Ces dernières années, les ventes d’occasion de vêtements ont fortement progressé, notamment chez les jeunes consommateurs. Sur l’application Vinted, chaque seconde, 2,2 articles en moyenne (vêtements, accessoires…) changent de main. Onze millions de Français sont membres de cette plateforme, et 2,8 millions la consultent quotidiennement. Le poids de la mode, notamment de la fast fashion, dans le quotidien des jeunes explique ce recours croissant aux achats et ventes de vêtements d’occasion. Certains consommateurs se tournent vers le marché de l’occasion pour acquérir des biens introuvables sur le marché du neuf. Les grandes marques créent des séries limitées, suscitant une forte demande sur les deux marchés. Par exemple, des sneakers peuvent valoir plusieurs milliers d’euros sur les applications de vente de produits d’occasion. Les consommateurs paient pour l’immédiateté, l’article d’occasion étant disponible immédiatement.

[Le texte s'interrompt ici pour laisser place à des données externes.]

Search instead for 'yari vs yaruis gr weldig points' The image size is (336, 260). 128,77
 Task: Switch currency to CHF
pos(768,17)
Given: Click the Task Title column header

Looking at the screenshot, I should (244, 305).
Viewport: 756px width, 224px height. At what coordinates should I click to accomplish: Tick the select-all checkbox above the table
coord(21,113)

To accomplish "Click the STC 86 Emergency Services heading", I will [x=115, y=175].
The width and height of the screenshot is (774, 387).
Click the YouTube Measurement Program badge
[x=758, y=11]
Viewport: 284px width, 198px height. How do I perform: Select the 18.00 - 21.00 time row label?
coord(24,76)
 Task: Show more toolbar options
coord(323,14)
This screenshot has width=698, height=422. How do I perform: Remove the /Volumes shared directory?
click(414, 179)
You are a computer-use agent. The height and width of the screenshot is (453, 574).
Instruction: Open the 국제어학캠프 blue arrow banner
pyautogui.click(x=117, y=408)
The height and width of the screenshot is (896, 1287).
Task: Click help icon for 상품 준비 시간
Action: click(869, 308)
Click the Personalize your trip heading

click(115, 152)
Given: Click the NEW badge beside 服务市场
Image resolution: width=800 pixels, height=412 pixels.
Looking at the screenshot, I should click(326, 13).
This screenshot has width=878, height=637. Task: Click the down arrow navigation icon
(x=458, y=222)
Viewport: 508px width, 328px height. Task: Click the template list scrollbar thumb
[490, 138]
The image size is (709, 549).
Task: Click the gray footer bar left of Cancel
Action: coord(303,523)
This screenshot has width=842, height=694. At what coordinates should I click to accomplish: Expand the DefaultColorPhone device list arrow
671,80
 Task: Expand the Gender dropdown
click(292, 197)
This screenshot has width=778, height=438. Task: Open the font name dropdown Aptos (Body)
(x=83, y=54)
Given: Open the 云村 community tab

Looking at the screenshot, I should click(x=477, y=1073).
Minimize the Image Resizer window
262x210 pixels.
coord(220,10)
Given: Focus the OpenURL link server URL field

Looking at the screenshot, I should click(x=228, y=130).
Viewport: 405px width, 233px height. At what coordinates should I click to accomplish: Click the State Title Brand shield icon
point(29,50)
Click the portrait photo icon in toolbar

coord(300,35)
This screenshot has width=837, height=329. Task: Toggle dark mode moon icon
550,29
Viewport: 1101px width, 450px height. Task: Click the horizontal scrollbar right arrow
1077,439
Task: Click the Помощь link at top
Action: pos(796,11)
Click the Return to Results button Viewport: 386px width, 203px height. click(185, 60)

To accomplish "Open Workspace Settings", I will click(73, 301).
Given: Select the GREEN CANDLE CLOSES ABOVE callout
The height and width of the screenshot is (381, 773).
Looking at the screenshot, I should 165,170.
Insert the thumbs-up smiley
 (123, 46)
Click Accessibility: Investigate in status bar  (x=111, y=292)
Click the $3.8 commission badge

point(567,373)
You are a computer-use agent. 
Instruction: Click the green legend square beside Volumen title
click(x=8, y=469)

Les grandes marques et le reconditionnement

Conscientes de la sensibilité des consommateurs aux biens d’occasion, mais aussi de leur exigence en matière de sécurité, les grandes marques proposent de plus en plus des biens reconditionnés. Apple, Renault, Boss et d’autres se sont engagés dans cette voie. Le consommateur a ainsi la garantie d’accéder à un produit contrôlé, bénéficiant d’une garantie. Il peut même espérer une expérience client similaire à celle d’un produit neuf (emballage, conseils, etc.). Les grandes entreprises sont également présentes sur le marché des produits recyclés. Michelin, par exemple, vend des pneus neufs fabriqués à partir de matériaux recyclés. Ce recyclage s’inscrit dans la lutte contre le gaspillage et l’optimisation des déchets, répondant ainsi à un objectif écologique. Toutefois, ces produits reconditionnés ou recyclés ne sont pas toujours perçus de manière positive par les consommateurs. Ainsi, ces derniers préfèrent souvent les pneus neufs, en particulier pour le train avant (Atasu et al., 2010). 41 % des consommateurs privilégient l’achat de produits neufs au détriment des reconditionnés, en raison de préoccupations liées à la qualité. Souvent, le manque d’information est invoqué pour expliquer cette réticence envers les produits recyclés ou reconditionnés. De plus, il existe une corrélation entre le niveau de diplôme et la tendance à se détourner de ces produits, ce qui s’explique par des considérations de revenus.

L’achat d’occasion est influencé par une multitude de facteurs qui dépassent les simples considérations économiques. Les risques perçus, qu’ils soient d’ordre technique, financier, temporel, symbolique ou social, jouent un rôle crucial dans la décision d’achat. Face à ces risques, le produit neuf conserve des avantages significatifs, notamment en matière de sécurité, de statut social et de conformité aux normes sociétales. Cependant, l’évolution des pratiques d’achat d’occasion, notamment dans des catégories spécifiques comme les vêtements et les objets de luxe, montre une tendance croissante à surmonter ces freins, sous l’influence de motivations écologiques, économiques et identitaires.